Lines of data

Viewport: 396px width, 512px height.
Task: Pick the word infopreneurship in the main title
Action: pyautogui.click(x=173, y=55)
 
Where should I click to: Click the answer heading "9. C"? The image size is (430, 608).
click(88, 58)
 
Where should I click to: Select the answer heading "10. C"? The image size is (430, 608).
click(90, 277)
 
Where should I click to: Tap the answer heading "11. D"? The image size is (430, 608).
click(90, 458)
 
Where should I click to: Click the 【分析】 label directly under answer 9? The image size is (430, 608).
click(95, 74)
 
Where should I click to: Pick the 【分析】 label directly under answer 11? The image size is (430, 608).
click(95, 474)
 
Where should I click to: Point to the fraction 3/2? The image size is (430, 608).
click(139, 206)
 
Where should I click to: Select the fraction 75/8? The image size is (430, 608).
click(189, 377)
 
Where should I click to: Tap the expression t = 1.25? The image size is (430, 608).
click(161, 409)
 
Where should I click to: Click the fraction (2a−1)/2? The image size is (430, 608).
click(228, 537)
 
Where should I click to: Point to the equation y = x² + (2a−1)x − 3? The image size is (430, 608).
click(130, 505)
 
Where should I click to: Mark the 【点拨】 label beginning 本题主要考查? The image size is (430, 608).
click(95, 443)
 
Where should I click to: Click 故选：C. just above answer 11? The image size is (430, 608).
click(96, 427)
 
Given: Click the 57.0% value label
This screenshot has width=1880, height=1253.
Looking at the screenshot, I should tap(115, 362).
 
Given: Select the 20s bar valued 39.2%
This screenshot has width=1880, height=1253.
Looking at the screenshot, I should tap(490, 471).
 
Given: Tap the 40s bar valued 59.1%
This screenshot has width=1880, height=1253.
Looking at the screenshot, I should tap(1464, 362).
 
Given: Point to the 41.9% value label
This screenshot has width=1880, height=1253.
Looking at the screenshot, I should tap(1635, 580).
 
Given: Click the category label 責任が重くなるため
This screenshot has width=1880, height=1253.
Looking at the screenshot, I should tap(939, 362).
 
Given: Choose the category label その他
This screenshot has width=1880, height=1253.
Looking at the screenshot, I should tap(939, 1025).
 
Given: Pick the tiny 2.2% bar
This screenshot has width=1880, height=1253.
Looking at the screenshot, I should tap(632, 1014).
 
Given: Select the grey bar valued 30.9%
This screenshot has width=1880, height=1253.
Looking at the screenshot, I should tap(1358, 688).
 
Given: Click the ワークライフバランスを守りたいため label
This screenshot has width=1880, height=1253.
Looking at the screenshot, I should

_STATED TASK_: In the lines starting at the one containing "Where should I click to: Tap the expression" and ending at the one containing "click(228, 537)", change "expression" to "formula" and give those lines with everything else unchanged.

_EXERCISE RESULT_:
Where should I click to: Tap the formula t = 1.25? The image size is (430, 608).
click(161, 409)
 
Where should I click to: Click the fraction (2a−1)/2? The image size is (430, 608).
click(228, 537)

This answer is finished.